Reproduction of illustrations published by Pacheco e Silva (1926–1927) showing plaque-like spirochetal colonies in the cerebral cortex of patients suffering from the atrophic form of general paresis. (A) Argyrophilic spirochetal colonies are visible in the parietal cortex, morphologically similar to senile plaques. The legend used by the author himself: “Colonias de espirochetas em torno dos capillares periphericos do cerebro. Lobo parietal. Caso de paralysia geral. Meth. Jahnel. Pequeno augmento.” (B) At higher magnification the colonies are made up by individual spirochetes. (C) Further magnification of part of panel (B) showing the typical spiral appearance (arrow) of T. pallidum spirochetes. (D,E) Cortical spirochetal colonies morphologically undistinguishable from argyrophilic immature and perivascular senile plaques. These illustrations were reproduced from the original Figures 14A; 11B, C; 5/IID and 7E of Pacheco e Silva (1926–1927).

Figure 2

Comparison of the morphology of senile plaques and spirochetal colonies in general paresis. (A,B) Early (A) and degenerated (B) spirochetal colonies in the atrophic form of general paresis. (C,D): Immature (C) and mature (D) senile plaques in Alzheimer’s disease (AD). Cortical paraffin sections of an AD case stained with Bosma-Steiner silver impregnation technique for the detection of spirochetes. Spirochetal colonies in (A,B) show the same morphological features as senile plaques in (C,D). Panels (A,B) were reproduced from Figure 1 of Steiner (1940) who noticed with respect to (A) “Note the spread of spirochetes from the center and the peripheral liquefaction of tissue” and with respect to (B): “A yellow center is shown, and the peripheral zones consist of a black ring with degenerating spirochetes and granules of spirochetal debris.” Permission for the reproduction was kindly provided by the American Medical Association (Copyright 1940). Bar: is the same for (A–D) and corresponds to 40 μm.

Figure 3

Morphological similarity of perivascular spirochetal accumulation in general paresis with a small perivascular plaque in the cerebral cortex in AD. Compare (A), showing perivascular accumulation of spirochetes in general paresis with (B) where an amorphous perivascular cortical plaque is illustrated in AD stained with Bosma-Steiner silver technique. Panel (A) is reproduced from Figure 4 of Hauptmann (1920). Bar: 5 μm.

Figure 4

Disseminated form of cortical spirochetosis in general paresis showing striking similarity to disseminated curly fibers in AD. Compare (A), where each filament corresponds to individual Treponema pallidum spirochete in general paresis, with (B), where Gallyas silver impregnation technique shows disseminated curly fibers in the frontal cortex of an AD patient. (A) is reproduction of part of Figure 6 of Hauptmann (1920).
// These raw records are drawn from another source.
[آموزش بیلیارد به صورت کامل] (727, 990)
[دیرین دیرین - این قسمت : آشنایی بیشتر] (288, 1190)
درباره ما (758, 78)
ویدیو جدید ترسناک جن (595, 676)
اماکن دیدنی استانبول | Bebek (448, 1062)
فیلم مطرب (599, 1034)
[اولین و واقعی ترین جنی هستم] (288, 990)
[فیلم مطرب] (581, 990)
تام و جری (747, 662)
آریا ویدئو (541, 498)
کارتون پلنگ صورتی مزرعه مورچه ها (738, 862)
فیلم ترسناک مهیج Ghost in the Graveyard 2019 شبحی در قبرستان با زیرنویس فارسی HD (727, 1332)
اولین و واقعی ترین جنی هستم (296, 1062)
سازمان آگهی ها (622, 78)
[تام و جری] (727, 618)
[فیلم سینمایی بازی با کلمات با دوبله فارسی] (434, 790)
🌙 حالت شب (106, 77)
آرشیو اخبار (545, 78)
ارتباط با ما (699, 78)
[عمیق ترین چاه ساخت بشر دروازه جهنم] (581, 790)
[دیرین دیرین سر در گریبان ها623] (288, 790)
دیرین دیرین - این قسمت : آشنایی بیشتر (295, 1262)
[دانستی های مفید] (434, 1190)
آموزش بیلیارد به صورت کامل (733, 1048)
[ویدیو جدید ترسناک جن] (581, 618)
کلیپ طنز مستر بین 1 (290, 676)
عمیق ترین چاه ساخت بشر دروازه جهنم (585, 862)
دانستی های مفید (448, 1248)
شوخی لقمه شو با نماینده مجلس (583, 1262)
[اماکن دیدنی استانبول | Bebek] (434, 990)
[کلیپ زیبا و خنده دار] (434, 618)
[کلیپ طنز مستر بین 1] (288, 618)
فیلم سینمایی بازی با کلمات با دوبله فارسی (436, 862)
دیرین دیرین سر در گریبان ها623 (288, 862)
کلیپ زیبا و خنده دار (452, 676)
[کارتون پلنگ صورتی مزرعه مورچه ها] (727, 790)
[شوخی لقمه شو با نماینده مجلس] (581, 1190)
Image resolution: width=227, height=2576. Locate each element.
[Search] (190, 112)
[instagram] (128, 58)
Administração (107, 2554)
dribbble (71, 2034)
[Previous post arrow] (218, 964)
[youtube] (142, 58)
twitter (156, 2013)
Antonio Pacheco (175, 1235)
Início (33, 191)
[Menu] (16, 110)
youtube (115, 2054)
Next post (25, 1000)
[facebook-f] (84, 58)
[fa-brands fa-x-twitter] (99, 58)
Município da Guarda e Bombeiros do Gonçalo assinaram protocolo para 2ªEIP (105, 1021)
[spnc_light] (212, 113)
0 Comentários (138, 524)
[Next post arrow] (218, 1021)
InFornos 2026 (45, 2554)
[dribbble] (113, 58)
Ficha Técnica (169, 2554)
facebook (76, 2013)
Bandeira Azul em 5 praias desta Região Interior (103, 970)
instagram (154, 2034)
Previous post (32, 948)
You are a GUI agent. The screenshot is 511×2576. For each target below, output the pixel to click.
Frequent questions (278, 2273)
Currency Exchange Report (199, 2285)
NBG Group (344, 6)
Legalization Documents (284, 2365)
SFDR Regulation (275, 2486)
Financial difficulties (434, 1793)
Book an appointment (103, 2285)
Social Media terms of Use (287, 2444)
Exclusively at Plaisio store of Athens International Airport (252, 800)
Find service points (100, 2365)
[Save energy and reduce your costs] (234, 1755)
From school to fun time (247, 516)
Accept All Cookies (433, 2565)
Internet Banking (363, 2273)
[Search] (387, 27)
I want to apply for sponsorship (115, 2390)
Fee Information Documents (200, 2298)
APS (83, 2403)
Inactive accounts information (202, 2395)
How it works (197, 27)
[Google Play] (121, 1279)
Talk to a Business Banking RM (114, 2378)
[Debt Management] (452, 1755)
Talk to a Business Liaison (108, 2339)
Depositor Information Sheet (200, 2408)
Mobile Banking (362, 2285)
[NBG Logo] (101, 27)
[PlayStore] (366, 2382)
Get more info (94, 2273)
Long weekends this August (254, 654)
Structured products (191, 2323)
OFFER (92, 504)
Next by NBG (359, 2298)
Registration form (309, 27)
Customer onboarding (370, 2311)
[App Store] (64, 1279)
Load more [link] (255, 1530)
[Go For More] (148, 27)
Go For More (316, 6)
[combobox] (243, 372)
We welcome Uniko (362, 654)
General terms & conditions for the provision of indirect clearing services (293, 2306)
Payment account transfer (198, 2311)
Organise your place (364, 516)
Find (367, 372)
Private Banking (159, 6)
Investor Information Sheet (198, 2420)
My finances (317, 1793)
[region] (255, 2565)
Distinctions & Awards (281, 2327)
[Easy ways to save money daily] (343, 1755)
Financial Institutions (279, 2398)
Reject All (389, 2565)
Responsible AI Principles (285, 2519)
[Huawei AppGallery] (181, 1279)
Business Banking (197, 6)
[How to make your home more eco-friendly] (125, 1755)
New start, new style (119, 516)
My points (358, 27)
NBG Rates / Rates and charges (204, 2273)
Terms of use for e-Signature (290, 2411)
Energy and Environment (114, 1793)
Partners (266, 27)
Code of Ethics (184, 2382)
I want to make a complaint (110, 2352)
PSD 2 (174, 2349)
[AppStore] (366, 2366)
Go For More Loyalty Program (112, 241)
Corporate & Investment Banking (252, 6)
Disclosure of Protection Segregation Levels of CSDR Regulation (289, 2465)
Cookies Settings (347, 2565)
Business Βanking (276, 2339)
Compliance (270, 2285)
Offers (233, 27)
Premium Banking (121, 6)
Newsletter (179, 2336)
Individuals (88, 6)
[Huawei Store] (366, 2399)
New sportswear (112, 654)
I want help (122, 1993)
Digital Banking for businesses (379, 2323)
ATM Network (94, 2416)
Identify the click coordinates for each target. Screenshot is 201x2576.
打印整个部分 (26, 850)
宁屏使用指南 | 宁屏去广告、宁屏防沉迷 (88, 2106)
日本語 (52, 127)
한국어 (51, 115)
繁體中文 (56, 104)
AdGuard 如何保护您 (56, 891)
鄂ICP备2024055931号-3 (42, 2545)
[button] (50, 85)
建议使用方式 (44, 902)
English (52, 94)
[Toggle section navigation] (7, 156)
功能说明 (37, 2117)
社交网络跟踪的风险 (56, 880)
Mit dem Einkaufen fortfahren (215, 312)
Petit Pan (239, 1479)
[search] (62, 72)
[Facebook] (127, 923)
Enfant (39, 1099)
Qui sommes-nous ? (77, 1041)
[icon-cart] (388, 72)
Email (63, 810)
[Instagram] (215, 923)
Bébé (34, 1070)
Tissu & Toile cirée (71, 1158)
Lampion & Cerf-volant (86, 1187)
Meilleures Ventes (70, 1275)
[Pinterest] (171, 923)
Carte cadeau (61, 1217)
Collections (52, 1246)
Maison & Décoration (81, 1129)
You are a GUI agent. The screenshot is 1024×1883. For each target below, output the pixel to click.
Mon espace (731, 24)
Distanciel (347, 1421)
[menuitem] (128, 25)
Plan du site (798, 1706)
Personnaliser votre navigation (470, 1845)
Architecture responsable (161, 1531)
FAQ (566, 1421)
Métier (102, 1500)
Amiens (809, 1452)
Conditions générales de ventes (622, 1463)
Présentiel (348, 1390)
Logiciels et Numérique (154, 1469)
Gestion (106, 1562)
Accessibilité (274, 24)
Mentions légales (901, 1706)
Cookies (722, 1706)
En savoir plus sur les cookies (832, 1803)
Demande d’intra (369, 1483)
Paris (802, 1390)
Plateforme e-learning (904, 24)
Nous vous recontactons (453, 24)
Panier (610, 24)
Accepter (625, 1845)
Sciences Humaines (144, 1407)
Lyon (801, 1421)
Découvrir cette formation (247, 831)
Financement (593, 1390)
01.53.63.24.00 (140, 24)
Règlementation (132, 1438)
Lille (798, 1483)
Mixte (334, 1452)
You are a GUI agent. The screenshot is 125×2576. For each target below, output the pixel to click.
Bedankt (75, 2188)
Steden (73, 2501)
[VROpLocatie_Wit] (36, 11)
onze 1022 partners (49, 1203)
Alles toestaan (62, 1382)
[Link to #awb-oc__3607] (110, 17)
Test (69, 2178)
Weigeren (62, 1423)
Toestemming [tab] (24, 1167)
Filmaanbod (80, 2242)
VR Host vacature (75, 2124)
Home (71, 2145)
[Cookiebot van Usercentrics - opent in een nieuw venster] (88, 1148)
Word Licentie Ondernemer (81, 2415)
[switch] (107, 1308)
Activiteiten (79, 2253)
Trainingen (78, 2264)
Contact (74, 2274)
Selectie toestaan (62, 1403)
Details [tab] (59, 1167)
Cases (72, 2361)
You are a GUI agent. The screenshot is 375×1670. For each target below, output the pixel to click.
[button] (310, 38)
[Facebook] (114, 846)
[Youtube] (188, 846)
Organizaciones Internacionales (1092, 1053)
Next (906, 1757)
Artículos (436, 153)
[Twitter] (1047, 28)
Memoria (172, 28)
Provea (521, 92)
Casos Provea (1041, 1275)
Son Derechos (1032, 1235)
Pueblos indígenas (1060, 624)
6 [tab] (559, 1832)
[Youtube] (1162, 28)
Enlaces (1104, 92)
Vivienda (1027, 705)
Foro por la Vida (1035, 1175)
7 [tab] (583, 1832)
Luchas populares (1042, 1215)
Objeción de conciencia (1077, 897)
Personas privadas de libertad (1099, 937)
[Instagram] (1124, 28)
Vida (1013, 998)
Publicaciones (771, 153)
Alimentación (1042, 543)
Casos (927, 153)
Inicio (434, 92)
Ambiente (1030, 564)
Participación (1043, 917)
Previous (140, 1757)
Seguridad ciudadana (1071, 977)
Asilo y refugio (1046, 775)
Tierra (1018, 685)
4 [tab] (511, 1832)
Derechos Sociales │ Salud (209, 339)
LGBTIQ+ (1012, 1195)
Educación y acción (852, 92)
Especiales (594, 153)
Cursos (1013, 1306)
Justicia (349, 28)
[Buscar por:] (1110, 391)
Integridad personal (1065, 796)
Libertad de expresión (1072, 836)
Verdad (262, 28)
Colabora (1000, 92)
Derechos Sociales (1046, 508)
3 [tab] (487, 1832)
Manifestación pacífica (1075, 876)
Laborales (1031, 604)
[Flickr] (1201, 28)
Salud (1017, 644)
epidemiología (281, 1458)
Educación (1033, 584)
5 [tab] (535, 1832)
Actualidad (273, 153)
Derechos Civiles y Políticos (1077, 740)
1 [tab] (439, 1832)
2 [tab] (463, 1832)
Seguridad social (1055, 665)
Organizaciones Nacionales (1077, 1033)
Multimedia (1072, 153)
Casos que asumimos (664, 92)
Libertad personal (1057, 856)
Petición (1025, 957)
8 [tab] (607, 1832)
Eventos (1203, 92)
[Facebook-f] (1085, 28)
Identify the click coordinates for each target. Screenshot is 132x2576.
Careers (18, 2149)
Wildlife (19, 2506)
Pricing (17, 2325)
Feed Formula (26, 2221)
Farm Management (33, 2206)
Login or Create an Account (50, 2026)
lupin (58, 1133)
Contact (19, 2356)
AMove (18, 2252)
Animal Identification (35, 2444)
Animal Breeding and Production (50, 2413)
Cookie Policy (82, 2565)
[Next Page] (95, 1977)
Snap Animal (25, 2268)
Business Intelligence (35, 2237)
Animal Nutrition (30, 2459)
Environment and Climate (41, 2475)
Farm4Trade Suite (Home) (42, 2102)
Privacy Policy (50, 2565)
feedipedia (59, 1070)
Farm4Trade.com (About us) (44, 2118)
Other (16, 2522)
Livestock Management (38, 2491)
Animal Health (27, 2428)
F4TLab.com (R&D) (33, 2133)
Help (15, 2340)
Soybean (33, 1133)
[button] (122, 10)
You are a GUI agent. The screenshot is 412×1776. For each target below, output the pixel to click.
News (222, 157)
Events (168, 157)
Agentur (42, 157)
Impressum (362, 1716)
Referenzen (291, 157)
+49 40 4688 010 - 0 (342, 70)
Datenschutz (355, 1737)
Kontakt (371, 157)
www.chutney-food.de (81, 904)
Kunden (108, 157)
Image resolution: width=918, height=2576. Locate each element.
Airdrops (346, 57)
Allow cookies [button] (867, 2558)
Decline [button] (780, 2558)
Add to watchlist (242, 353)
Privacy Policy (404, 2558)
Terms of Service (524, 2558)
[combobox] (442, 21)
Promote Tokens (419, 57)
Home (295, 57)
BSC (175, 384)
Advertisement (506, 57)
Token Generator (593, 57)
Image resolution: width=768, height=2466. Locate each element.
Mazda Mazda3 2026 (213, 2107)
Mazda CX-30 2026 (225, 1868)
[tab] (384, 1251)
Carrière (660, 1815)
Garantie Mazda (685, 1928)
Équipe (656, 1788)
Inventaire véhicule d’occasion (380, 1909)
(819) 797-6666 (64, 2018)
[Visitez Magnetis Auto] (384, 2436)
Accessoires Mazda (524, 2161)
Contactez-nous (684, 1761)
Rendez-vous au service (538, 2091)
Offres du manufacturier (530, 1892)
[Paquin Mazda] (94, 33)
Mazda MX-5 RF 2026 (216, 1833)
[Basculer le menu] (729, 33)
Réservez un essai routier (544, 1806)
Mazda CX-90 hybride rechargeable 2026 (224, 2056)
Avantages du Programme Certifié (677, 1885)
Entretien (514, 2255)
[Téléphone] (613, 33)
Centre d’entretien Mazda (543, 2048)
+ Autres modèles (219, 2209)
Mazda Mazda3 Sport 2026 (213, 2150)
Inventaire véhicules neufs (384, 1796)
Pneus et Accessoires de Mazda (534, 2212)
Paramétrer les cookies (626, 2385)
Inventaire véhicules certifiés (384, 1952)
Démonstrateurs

Bars: 15 μm.

Figure 5

The brain amyloid deposits in general paresis, as in AD, corresponds to beta amyloid. (A) Cortical amyloid deposits in the brain in syphilitic dementia showing positive immunoreaction with anti-Aβ 8–17 (6F/3D, DakoCytomation) antibody. (B) Beta amyloid deposition similar to immature and mature plaques was observed. (C) Beta amyloid deposits in the wall of leptomeningeal arteries in the same case as (A). For the immunohistochemical analysis of Aβ, the avidin-biotine-peroxidase technique was used and the paraffin sections were pre-treated with 80% formic acid for 20 min. Bar: 50 μm. Panels (A) and (C) were reproduced form Figure 2 of Miklossy et al. (2006b).